For the Law, since it has only a shadow of the good things to come and not the very form of things, can never, by the same sacrifices which they offer continually year by year, make perfect those who draw near. Otherwise, would they not have ceased to be offered, because the worshipers, having once been cleansed, would no longer have had consciousness of sins? But in those sacrifices there is a reminder of sins year by year. For it is impossible for the blood of bulls and goats to take away sins. (Hebrews 10: 1 – 4)

In order to prove Christ’s atonement as greater than even Yom Kippur, the author of Hebrews makes an a fortiori argument. He agrees with the established fact that in the days of Moses God ordained atonement through sinful priests and animals. He then proceeds to argue that if atonement could come through weak vessels, such as a sinful high priest and mere animals, how much more so could God ordain atonement through the sinless and spotless Messiah, as part of the New Covenant.

This idea of the Messiah as an atoning substitute is not unique to the book of Hebrews, or even the New Testament. It was prophesied hundreds of years in advance by the prophet Isaiah.

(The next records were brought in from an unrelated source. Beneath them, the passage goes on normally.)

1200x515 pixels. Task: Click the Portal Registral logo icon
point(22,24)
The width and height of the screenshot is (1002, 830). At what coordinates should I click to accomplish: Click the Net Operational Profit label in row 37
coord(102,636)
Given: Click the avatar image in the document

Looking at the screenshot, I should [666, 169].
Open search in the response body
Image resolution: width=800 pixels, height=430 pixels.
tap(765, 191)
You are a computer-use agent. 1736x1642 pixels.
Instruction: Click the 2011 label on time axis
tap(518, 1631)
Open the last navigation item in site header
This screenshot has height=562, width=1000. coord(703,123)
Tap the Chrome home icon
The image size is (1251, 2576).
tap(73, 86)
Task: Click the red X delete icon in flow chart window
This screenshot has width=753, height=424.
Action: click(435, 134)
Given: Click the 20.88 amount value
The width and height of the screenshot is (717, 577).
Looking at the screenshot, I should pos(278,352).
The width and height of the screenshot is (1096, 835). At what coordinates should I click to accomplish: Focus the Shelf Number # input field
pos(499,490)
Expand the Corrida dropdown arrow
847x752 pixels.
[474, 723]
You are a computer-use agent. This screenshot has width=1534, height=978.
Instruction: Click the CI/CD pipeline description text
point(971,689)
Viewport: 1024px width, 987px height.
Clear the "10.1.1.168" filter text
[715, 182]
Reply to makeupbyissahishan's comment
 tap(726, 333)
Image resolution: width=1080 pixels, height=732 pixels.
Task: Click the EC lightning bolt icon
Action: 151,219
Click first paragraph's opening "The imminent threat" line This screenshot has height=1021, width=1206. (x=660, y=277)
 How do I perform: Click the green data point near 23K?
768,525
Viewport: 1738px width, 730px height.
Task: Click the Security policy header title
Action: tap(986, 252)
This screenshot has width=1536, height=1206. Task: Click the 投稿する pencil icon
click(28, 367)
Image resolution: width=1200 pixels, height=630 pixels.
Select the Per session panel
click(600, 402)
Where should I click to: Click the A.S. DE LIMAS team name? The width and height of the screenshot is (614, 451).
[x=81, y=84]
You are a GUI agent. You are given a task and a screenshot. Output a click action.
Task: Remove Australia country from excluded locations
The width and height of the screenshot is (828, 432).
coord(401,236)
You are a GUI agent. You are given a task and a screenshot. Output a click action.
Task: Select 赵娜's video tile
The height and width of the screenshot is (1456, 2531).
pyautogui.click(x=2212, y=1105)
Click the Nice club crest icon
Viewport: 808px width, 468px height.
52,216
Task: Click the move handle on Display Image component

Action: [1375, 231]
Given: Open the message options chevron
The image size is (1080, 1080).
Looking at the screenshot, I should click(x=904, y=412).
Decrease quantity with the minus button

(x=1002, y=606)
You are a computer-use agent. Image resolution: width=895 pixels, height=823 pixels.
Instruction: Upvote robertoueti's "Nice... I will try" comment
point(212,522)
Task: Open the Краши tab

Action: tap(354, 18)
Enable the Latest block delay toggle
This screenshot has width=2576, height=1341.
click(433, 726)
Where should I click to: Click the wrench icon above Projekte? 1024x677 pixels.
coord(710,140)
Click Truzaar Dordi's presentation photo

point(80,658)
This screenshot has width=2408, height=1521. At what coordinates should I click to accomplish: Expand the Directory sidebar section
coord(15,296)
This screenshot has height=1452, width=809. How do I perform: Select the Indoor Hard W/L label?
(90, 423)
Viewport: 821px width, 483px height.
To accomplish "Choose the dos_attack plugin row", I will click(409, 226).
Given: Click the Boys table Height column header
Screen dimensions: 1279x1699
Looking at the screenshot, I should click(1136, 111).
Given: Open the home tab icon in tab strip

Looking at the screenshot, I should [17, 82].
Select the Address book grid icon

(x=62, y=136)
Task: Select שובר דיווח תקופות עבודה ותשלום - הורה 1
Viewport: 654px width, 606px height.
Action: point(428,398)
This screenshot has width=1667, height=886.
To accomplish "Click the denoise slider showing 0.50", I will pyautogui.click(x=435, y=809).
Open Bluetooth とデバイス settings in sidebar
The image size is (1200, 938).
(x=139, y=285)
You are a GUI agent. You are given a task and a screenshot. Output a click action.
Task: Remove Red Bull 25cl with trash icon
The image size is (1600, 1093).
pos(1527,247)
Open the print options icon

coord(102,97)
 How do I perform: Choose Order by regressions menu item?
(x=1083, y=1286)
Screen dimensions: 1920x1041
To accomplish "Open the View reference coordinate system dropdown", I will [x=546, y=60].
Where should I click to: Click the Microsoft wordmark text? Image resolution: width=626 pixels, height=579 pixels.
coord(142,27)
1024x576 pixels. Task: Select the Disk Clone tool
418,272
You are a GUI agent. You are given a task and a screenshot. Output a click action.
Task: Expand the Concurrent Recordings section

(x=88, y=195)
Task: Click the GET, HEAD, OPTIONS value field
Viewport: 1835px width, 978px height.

But He was pierced through for our transgressions, He was crushed for our iniquities…

But the LORD has caused the iniquity of us all to fall on Him.

But the LORD was pleased to crush Him, putting Him to grief; if He would render Himself as a guilt offering…

My Servant, will justify the many, as He will bear their iniquities…

Yet He Himself bore the sin of many, and interceded for the transgressors

(excerpts from Isaiah 53)

Note how the prophet says Messiah will “justify the many, as He will bear their iniquities”. When atonement happens, the sinner is made righteous in God’s sight. The person who was once separated from God is now reconciled and brought near to God. Theologians call this the Great Exchange – Jesus takes our sins and He gives us His right-standing before God.

He made Him who knew no sin to be sin on our behalf, so that we might become the righteousness of God in Him. (2 Corinthians 5: 21)

This law-gospel binary is essential for all to understand. The law is not the gospel and the gospel is not the law. Our righteousness before God comes not through our own ability to keep God’s law and make up for sins committed, but by having our sins placed on the ordained substitute for atonement. In the days of Moses, it was animals – bulls and goats. In our day, the appointed substitute is Jesus of Nazareth. He went to the cross and shed His blood so that our sins could be atoned for and forgiven once-for-all.

Atonement is why righteousness is outside of the law, and why the gospel is actually good news. There is nothing we can do to pay for our sins, because Jesus has paid it all.